For Further Information, Contact: Director of Government Relations
Vietnam Veterans of America
(301) 585-4000, extension 127


Richard Weidman
Director, Government Relations

Richard Weidman serves as Director of Government Relations on the National Staff of Vietnam Veterans of America (VVA).  He served as a medic during the Vietnam War, including service with Company C, 23rd Med, Americal Division, located in I Corps of Vietnam, in 1969.

Mr. Weidman was a volunteer with VVA in 1978 and then part of the staff of VVA from 1979 to 1987, serving variously as Membership Service Director, Agency Liaison, and Director of Government Relations.  He left VVA to serve in the Administration of Governor Mario M. Cuomo (NY) as Director of Veterans Employment & Training for the New York State Department of Labor.

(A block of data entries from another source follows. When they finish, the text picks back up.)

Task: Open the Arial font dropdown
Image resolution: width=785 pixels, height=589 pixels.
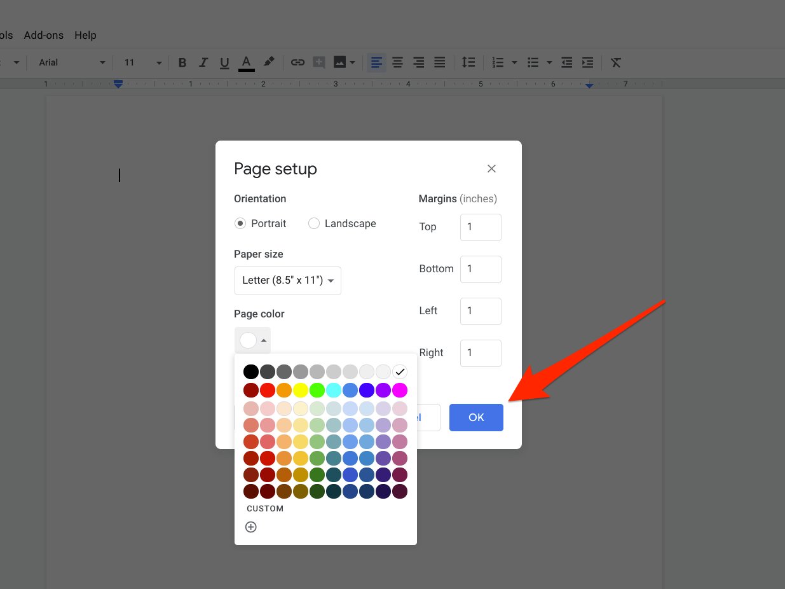Action: [x=71, y=62]
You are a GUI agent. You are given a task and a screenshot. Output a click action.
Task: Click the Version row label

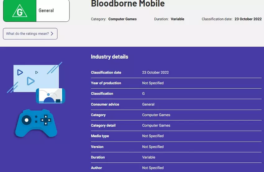[x=97, y=146]
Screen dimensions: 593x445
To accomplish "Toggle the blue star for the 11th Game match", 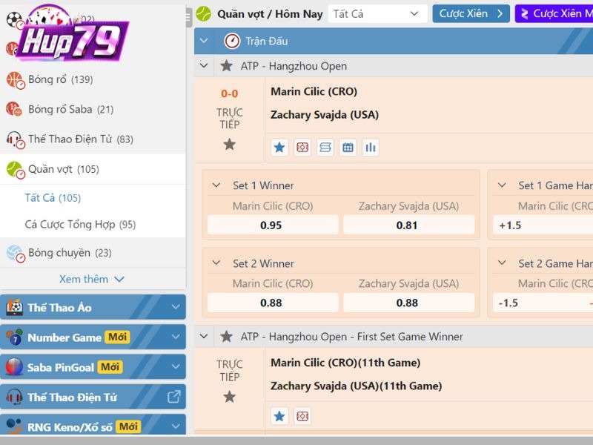I will [279, 416].
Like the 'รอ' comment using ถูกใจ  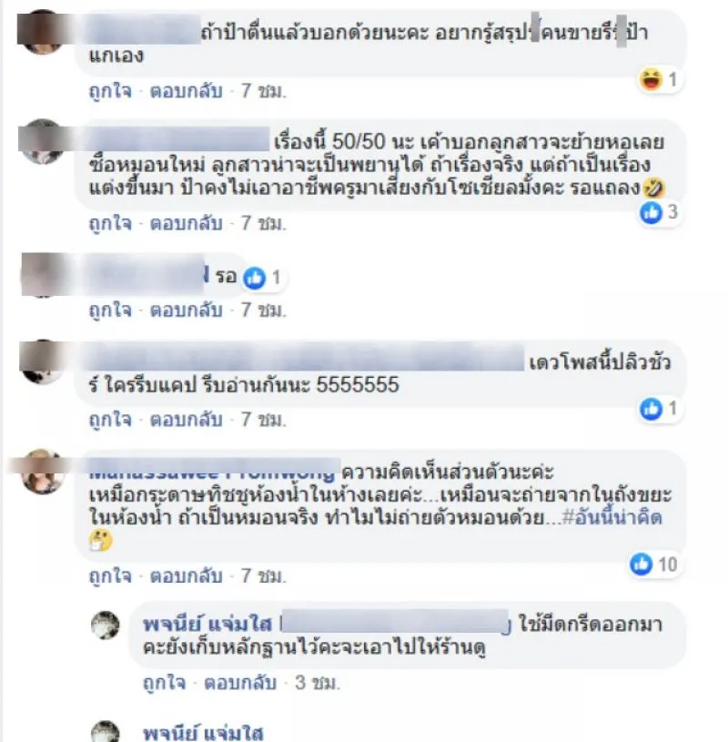click(x=110, y=310)
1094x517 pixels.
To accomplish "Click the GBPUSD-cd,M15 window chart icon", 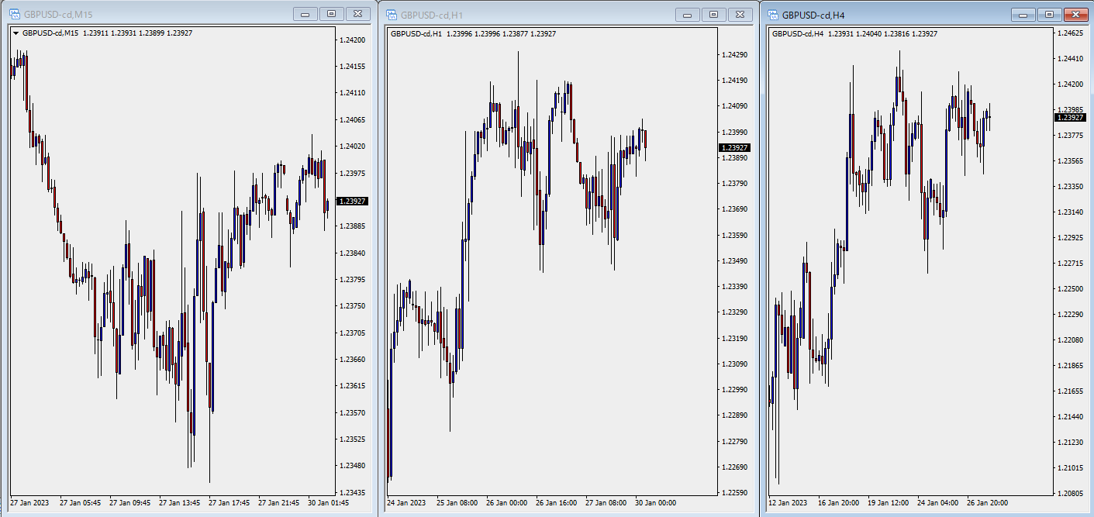I will (x=14, y=14).
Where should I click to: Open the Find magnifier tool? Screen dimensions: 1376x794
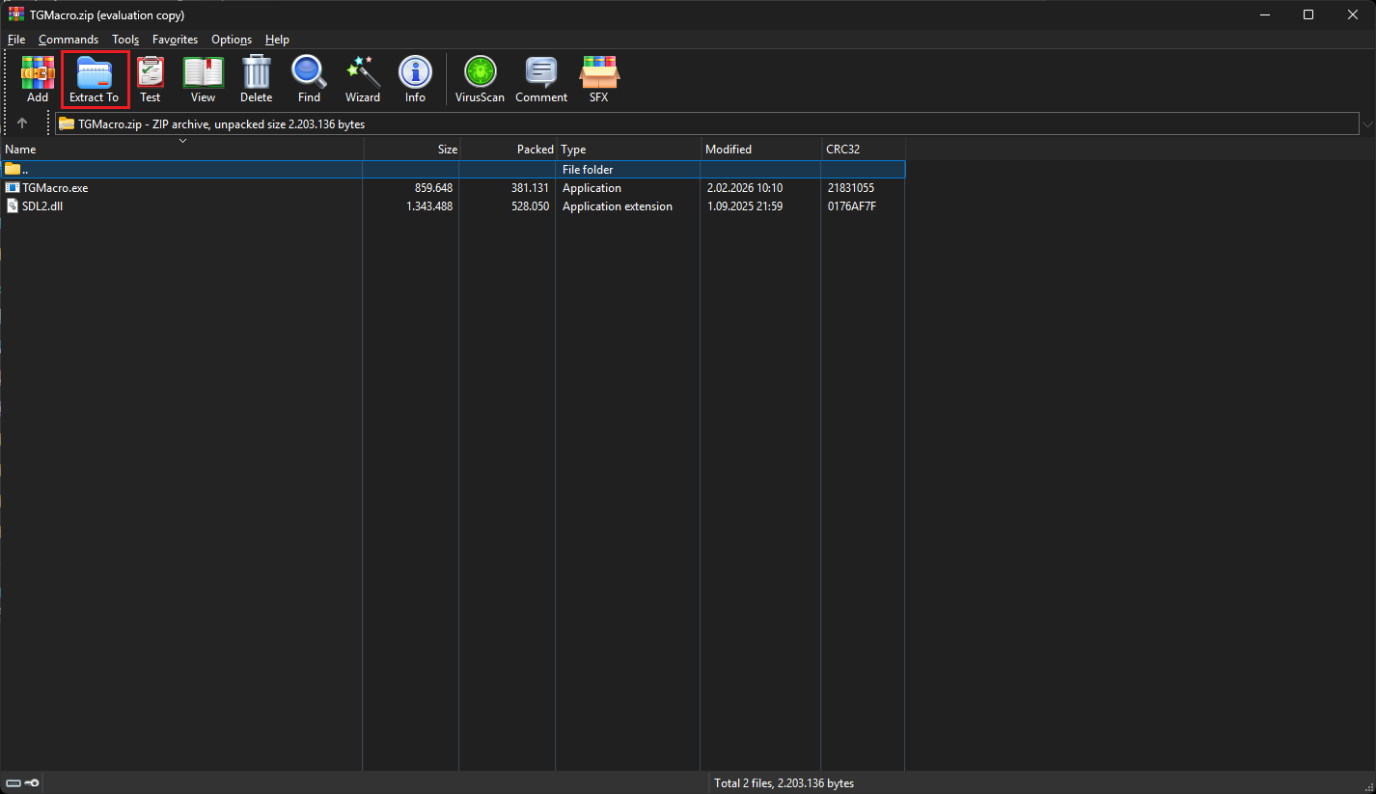(x=309, y=79)
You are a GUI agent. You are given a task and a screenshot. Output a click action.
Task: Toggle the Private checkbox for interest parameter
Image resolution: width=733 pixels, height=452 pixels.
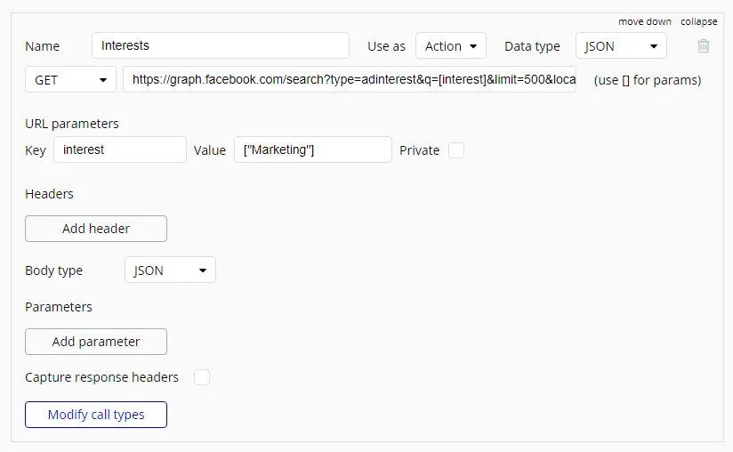click(x=456, y=150)
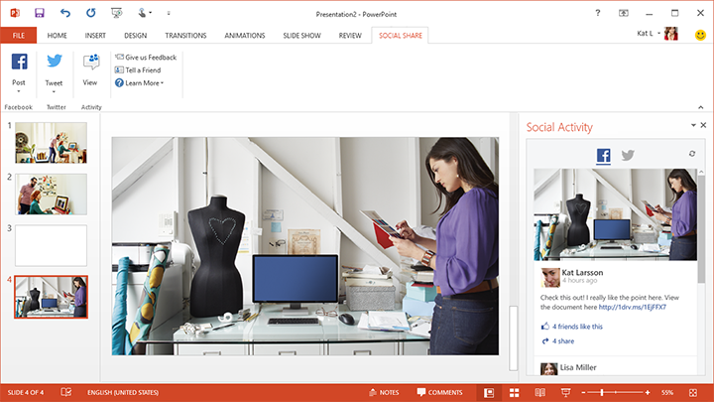Expand the Learn More dropdown
The width and height of the screenshot is (714, 402).
(x=140, y=83)
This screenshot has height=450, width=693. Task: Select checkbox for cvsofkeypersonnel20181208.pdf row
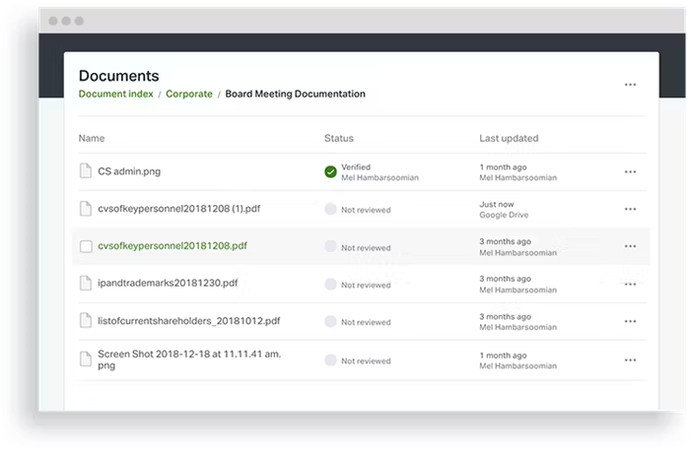(x=86, y=246)
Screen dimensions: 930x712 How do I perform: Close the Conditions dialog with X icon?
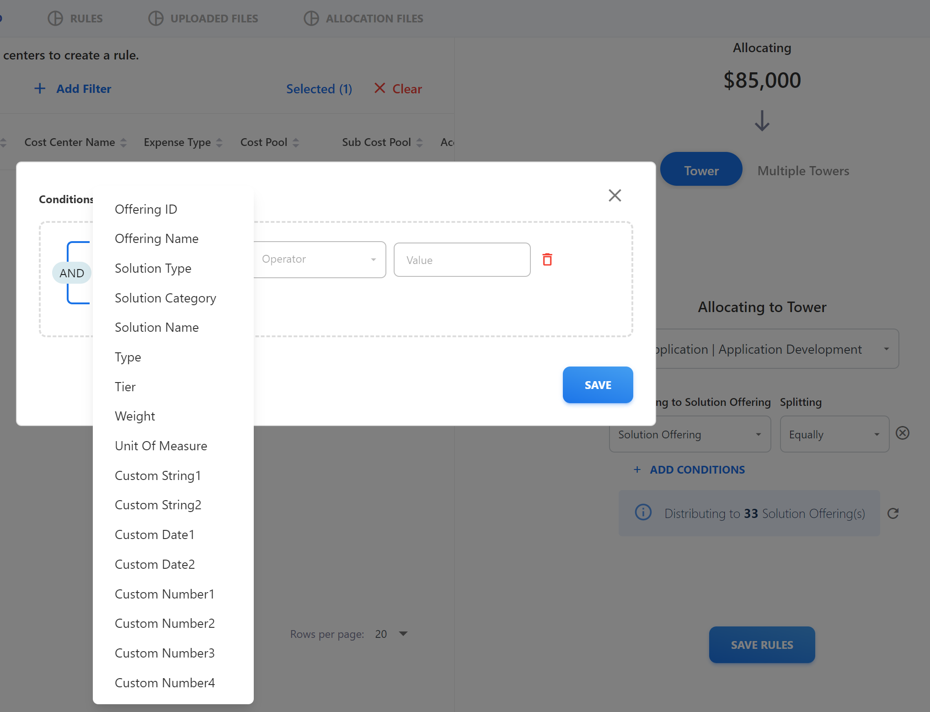tap(615, 195)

He has served as Consultant on Legislative Affairs to the National Coalition  for Homeless Veterans, and served at various times on the VA Readjustment Advisory Committee, the Secretary of Labor’s Advisory Committee on Veterans Employment & Training, the President’s Committee on Employment of Persons with Disabilities, the Advisory Committee on veterans’ entrepreneurship of the Small Business Administration, and numerous other advocacy posts in veteran affairs.

Mr. Weidman was an instructor and administrator at Johnson State College (Vermont) in the 1970s, where he was also active in community and veteran affairs.  He attended Colgate University, (B.A.-1967), and did graduate study at the University of Vermont.

He is married and has four children.